Este extraño

29 Marzo, 2020

Por CAROLINA SANÍN
  1. En el más impresionante de sus relatos, Mark Twain se refiere al Diablo —creativo, creador, demoledor, pedagógico, conocedor insensible del tiempo humano y sobrehumano— como el «extraño misterioso». Ahora me viene a la mente todos los días esa frase para referirme a ti, que no eres ni persona ni personaje y que tampoco podrías ocupar esta segunda persona gramatical con la que me dirijo y los miento a ustedes, los virus, lo siempre en plural, lo radicalmente otro, cuyo reino nos ha sido venido: los misteriosos extraños coronados; la afectación sin medida.
  2. Hemos repetido durante días el misterio: “El virus no está vivo ni muere”. También lo he repetido yo, para anonadarme, para aquietarme en el asombro del límite. ¿Pero acaso la vida es la definición de los biólogos? La fuente que por estos días sigue manando en Roma sin que nadie la vea, y que fue hecha por el hombre —ayudado por los demonios, que es como se hace toda obra de arte—, está animada y es animada. También está animada cada una de estas letras. Sea una oportunidad para que la consideración definitoria de la vida ceda ante una más amplia reflexión sobre la animación, esquiva a las definiciones. Todo está animado. El virus es animación que no nace.
  3. Entran en contacto con la célula, y entonces hacen que la célula lea algo y repita aquello que lee, y lo copie muchas veces, y finalmente se destruya por lo que ha leído y repetido. ¿Qué nos dice ese mecanismo sobre toda producción? ¿Dónde podemos encontrar su alegoría en los movimientos de nuestra psique y en nuestro comportamiento? ¿En qué se parecen los virus al rumor, a la proyección en la envidia, a las tergiversaciones de la vergüenza, a los tránsitos y la pululación del dinero, al hacer voluntariamente pero sin saber y sin querer, a la lectura y al enamoramiento —a todo lo exclusivamente humano—?
  4. El virus no tiene hijos ni padres. Se produce en un tiempo distinto del tiempo sucesorio de las generaciones. Se pega a la huésped para que esta haga réplicas de lo que se le pegó, y así se destruya a sí misma. ¿Dónde más encontraríamos esa violación de la hospitalidad, ese fraude hecho a la anfitriona, esa persuasión parecida a las seducciones que en los cuentos y las leyendas intentan y frustran los diablos, y parecida al engaño que permite toda sujeción y toda explotación operadas por el hombre?
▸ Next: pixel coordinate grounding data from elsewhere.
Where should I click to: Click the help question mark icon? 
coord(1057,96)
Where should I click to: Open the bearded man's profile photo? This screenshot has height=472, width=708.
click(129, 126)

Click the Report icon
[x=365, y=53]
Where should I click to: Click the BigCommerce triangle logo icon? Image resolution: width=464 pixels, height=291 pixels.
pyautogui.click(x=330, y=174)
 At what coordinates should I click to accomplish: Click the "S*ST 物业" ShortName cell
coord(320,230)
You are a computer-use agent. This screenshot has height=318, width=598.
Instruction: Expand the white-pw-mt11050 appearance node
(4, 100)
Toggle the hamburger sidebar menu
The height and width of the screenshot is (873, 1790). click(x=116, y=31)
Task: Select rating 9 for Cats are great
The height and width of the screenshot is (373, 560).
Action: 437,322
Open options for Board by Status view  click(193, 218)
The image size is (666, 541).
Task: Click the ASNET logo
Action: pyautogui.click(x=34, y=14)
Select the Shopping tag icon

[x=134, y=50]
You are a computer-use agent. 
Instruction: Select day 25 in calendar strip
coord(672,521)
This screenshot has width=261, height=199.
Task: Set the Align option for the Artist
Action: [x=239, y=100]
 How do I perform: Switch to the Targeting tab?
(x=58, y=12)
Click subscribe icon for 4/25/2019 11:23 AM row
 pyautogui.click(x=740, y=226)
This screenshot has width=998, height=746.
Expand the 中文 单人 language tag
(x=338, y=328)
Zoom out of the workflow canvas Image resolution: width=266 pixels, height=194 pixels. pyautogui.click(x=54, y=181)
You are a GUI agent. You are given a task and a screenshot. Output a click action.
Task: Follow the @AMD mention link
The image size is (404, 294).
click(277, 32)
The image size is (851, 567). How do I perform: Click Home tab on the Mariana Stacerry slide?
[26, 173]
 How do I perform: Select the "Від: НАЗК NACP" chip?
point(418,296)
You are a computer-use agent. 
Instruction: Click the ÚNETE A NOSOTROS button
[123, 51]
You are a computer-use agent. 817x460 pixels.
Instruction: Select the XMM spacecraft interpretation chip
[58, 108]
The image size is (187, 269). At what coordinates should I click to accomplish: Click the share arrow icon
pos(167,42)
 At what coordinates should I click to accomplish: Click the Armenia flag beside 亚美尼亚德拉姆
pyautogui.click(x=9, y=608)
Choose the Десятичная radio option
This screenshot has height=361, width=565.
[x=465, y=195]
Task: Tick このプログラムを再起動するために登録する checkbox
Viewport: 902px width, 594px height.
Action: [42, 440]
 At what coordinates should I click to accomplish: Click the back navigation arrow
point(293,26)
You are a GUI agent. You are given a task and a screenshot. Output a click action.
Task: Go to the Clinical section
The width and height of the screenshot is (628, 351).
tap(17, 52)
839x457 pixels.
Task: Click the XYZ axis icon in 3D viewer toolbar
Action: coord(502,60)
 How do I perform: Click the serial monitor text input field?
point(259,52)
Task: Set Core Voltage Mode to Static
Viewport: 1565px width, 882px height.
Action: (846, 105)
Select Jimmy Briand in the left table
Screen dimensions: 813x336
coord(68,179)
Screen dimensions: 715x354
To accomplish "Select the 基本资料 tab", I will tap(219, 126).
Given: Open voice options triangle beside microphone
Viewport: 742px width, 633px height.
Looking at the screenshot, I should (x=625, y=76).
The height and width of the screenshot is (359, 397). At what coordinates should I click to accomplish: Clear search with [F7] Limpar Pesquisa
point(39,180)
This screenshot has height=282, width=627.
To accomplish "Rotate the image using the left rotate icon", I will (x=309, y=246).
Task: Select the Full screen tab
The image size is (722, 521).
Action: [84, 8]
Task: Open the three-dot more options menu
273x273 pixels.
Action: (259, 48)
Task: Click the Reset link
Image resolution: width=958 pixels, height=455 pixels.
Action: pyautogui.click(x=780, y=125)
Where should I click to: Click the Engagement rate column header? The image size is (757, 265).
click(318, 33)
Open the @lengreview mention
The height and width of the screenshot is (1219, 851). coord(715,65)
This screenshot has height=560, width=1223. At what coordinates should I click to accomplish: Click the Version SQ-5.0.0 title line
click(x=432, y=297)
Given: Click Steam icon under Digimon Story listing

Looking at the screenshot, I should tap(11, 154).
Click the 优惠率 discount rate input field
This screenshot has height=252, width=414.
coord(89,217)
  5. Pienso en Helena, la mujer que, al querer tener dos maridos, inauguró nuestra épica y nuestras tragedias. Cuando los héroes estaban encerrados en el caballo invasor —la célula que iba a coronar su victoria— ella los llamó imitando las voces de sus mujeres, para que salieran. Después de tantos siglos de su supuesto rescate, la llamamos Helena de Troya, no Helena de los Aqueos. ¿Lo femenino —la mujer que desea, el deseo femenino— ha sido siempre en nuestra cultura lo venenoso, lo virulento, lo extrañamente misterioso?
  6. El nombre del agente minúsculo viene del latín virus, que es veneno. Pero junto a la etimología arqueológica hay otras infinitas etimologías posibles, como las que hizo Isidoro de Sevilla, que inventó los hipertextos y los hipervínculos hace catorce siglos (y que es el santo patrón de Internet). En nuestra etimología de contigüidades —que es más apropiada para hablar de lo que no se mueve en el tiempo histórico— podemos asociar la voz virus con viril y con virtud, palabras procedentes del latino vir, que es varón.
  7. El virus se nos está presentando como aquello que desintegra y disgrega (que no solo separa mi cuerpo de otros cuerpos, sino que separa mis propias manos de mi propia cara, y a la célula de ella misma). Su presencia señala, en primer lugar, la disgregación. Y la mayor disgregación en que ha incurrido el ser humano es aquella de él con respecto a los otros animales y de su naturaleza con respecto a su alimento. Nos alimentamos de millones y millones de seres sintientes cada día, animales como nosotros, tratándolos como no si no fueran sintientes: como si fueran virus. Tratándolos como si fuesen incontables: como los virus. Como si fuesen invasores: como el virus. Su terror, su cautiverio y su sufrimiento se ha convertido en nuestro cuerpo mismo. Ahora el virus nos lo hace leer, como en una fábula.
    8. El extraño misterioso, ese mismo que fue maestro de Jesús en el desierto, nos está escribiendo algo en las manos: en esas que nos obliga a lavarnos veinte veces al día para que, a la vez que entendemos en la carne de modo literal, entendamos también de modo metafórico: pues el demonio siempre enseña con arte.